DOP067 Faecal calprotectin measurements by IBD patients themselves at home are feasible and provide reliable Results compared to the standard lab method.
K. Kofod Vinding*1, H. Elsberg1, T. Thorkilgaard1, D. Marker1, N. Pedersen1, K. Carlsen1, J. Burisch1, P. Munkholm2
1Herlev Hospital, Gastrounit, medical section (54R1M), Herlev, Denmark, 2University of Copenhagen, Clinical Medicine, Copenhagen, Denmark
Faecal calprotectin (FC) is a reliable biomarker for assessing disease activity in IBD patients. Current detection Methods, however, are time-consuming and patients wait up until 14 days for the result, limiting the use in clinical decision making. CalproSmart ™ is a test for FC performed by the patients themselves in their own home with a result in minutes. The aim of this study was to compare CalproSmart in the hands of patients with the gold standard; enzyme-linked immunosorbent assay (ELISA) in the lab.
As part of an eHealth trial, consecutive patients in remission or with mild-moderate active disease measured their FC levels monthly using CalproSmart. From the same stool, patients also send in a sample to the lab where ELISA is used for detection of FC CalproSmart consists of an extraction container with prefilled extraction buffer and a dosing tip and a lateral flow cassette containing antibodies against calprotectin at a control line and a test line. Using a designated smartphone app, the patient takes a picture and the ratio between the staining intensity of the two lines is calculated. The procedure takes about 25 minutes.
Correlation between ELISA and CalproSmart was calculated as well as sensitivity, specificity, negative and positive predictive values (NPV, PPV) with a pre-defined cut-off of 200 mg/kg FC as per protocol of the eHealth trial. We assessed the sample-to-sample and the sample-within-sample reproducibility of the CalproSmart test.
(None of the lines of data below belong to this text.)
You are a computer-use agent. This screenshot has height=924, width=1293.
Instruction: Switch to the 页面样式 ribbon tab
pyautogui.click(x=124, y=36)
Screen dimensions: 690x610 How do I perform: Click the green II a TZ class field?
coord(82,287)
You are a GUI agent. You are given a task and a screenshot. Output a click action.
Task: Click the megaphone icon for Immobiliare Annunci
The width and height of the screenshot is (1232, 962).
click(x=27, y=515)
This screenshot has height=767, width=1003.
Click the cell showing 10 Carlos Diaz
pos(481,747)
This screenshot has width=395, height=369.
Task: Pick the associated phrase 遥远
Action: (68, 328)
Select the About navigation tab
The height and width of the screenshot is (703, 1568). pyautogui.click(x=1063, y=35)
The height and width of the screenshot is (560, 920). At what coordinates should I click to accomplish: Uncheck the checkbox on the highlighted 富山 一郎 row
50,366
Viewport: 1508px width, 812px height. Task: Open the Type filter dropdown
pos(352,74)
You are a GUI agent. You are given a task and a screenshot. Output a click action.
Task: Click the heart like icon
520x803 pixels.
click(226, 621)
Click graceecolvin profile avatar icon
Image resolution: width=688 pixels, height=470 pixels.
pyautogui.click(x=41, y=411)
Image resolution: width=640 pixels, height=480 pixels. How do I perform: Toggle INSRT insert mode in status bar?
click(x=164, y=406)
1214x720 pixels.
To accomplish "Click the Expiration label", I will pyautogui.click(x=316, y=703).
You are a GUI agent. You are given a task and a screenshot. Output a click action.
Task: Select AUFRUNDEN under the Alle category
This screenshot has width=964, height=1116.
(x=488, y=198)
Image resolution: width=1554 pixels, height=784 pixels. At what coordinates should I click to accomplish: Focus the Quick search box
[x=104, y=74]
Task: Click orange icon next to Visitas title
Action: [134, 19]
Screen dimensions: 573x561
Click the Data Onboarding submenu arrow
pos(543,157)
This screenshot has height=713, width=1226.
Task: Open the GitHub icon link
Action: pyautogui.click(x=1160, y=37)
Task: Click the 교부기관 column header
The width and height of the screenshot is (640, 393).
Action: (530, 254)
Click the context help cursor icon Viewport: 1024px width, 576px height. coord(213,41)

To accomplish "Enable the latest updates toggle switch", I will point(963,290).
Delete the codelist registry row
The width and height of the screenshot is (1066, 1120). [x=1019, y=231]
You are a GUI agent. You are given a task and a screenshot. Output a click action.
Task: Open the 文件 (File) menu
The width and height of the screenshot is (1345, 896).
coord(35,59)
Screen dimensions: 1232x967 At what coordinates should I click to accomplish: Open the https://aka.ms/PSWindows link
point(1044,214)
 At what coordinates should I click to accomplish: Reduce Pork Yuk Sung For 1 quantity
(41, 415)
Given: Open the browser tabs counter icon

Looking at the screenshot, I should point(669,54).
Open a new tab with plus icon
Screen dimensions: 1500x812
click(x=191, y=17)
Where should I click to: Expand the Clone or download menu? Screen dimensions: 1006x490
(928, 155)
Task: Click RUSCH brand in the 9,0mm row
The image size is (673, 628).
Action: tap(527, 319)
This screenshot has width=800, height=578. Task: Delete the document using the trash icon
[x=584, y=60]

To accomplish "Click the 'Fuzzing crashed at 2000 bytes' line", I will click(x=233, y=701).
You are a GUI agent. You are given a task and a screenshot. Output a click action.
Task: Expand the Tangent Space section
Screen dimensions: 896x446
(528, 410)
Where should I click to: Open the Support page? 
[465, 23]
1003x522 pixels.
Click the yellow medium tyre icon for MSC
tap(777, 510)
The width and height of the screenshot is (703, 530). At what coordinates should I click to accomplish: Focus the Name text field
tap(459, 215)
In total 221 patients were included into the study (115 UC, 106 CD, median age 49, range 20-85 years, 60 % females). 894 faecal samples were analysed by ELISA, while 638 tests were performed at home by patients using CalproSmart. In total 1078 FC Results were eligible for Spearman's rank correlation analysis, resulting in rho = 0.685, p < 0.0001).
The coefficient of variability for the within-sample reproducibility of CalproSmart was 4.42% (mean±SD:276 ± 13, range 110-600 µg/g). The coefficient of variability for the sample-to-sample reproducibility was 10.90% (mean±SD: 292 ± 34 µg/g, range 0-600 µg/g). With a cut-off of FC at 200 µg/g to predict relapse, the sensitivity, specificity, NPP and PPV were 0.88, 0.76, 0.53 and 0.96 respectively.
For the first time, patients themselves are able to measure their FC levels with immediate response. CalproSmart shows strong positive relationship with the gold standard. The coefficients of variability are acceptably low and with a cut-off at 200 µg/g, the sensitivity and PPV are high. The tool allows for fast and reliable assessment of gut inflammation by the patient themselves, thereby constituting a valuable addition to clinical decision making by physicians and patients.